Robi: production RAG assistant
Retrieval-augmented chatbot with hybrid search, guardrails, eval, and live monitoring.
LIVE DEMODeployment
Robi runs as a small production service rather than a local demo. The deployment is designed to be boring: containerized services, HTTPS by default, health checks, and repeatable deploys.
Runtime
The backend runs on a VPS with Docker Compose. FastAPI serves the API, Postgres stores the retrieval corpus, Redis handles cache and rate limits, Prometheus scrapes metrics, and Grafana renders the dashboard.
HTTPS and routing
Caddy sits in front of the service and handles automatic HTTPS. Public traffic goes through chat.robertjeanpierre.com, while the portfolio frontend talks to the /ask endpoint from the About page widget.
CI/CD
GitHub Actions runs checks and deploys on push to main.

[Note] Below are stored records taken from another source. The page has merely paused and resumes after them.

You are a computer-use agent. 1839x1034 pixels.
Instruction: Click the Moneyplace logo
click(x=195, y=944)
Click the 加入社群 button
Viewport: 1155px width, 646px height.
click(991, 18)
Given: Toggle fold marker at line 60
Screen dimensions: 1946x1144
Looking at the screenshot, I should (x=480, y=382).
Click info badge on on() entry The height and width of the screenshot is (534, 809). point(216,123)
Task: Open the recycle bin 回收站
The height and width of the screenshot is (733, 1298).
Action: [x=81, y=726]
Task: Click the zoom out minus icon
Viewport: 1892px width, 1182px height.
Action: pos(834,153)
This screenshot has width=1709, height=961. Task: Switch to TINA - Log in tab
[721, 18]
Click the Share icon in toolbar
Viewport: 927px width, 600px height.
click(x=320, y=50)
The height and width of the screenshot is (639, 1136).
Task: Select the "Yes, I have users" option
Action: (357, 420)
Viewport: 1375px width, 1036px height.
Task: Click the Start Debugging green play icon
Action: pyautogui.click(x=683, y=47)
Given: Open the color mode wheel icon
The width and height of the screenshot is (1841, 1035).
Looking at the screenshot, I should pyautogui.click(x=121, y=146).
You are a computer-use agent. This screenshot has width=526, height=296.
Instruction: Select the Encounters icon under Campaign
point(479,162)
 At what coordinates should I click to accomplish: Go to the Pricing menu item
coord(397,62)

The deploy path rebuilds the service and restarts the stack so code, corpus updates, monitoring config, and API changes move together.
Health checks
The public health endpoint confirms the backend is reachable. It gives a simple operational signal that the service is up behind the reverse proxy.
Why not serverless
Robi uses Postgres with pgvector, Redis, Prometheus, Grafana, and model-side retrieval components. A VPS keeps those pieces close together and makes the full stack observable. For this project, operational control mattered more than serverless convenience.